[[ MATERIAL FOR THE TASK, beginning ]]

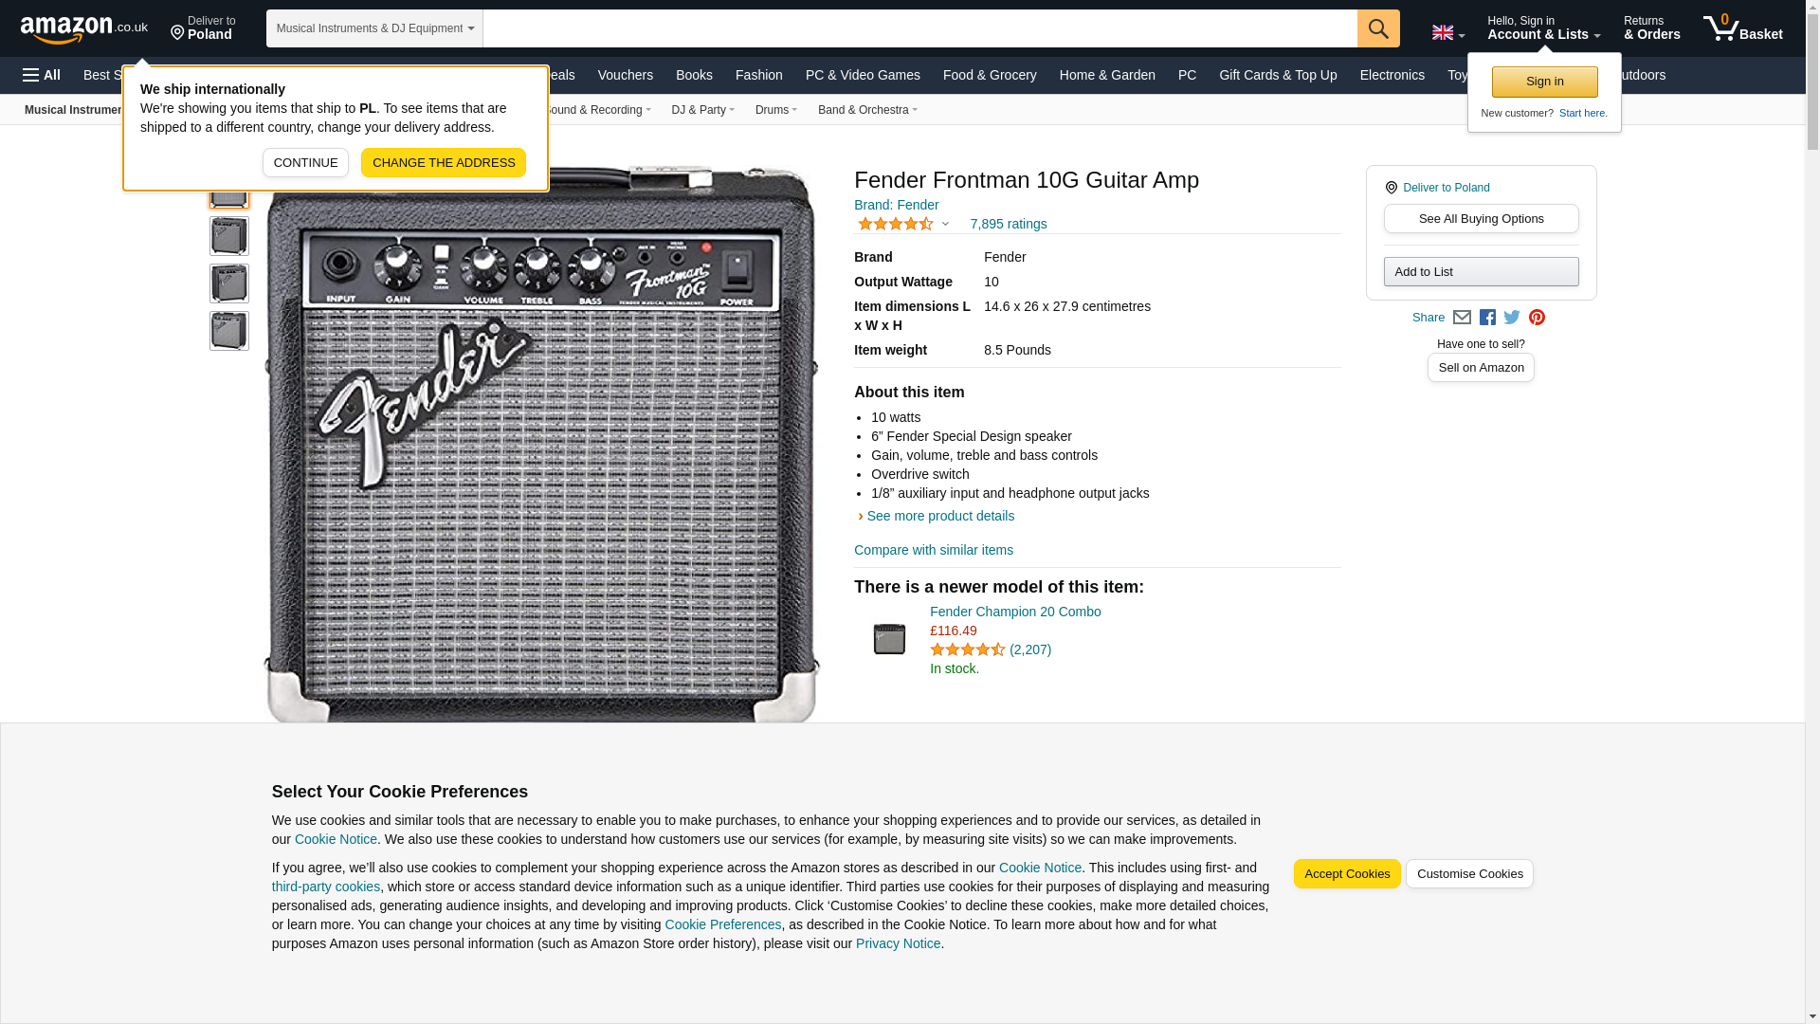Open the Drums submenu
1820x1024 pixels.
[x=775, y=110]
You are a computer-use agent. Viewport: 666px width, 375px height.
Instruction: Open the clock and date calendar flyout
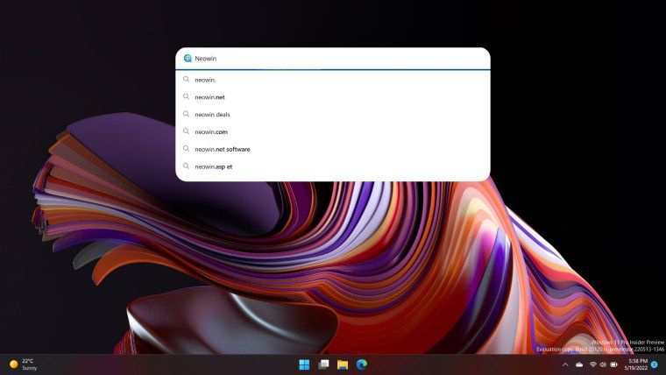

[[ MATERIAL FOR THE TASK, end ]]

From the line containing "You are a computer-use" through the last line of the data above, write out every line word for word, and nothing else. Do not include the pictures.

You are a computer-use agent. Viewport: 666px width, 375px height.
Instruction: Open the clock and date calendar flyout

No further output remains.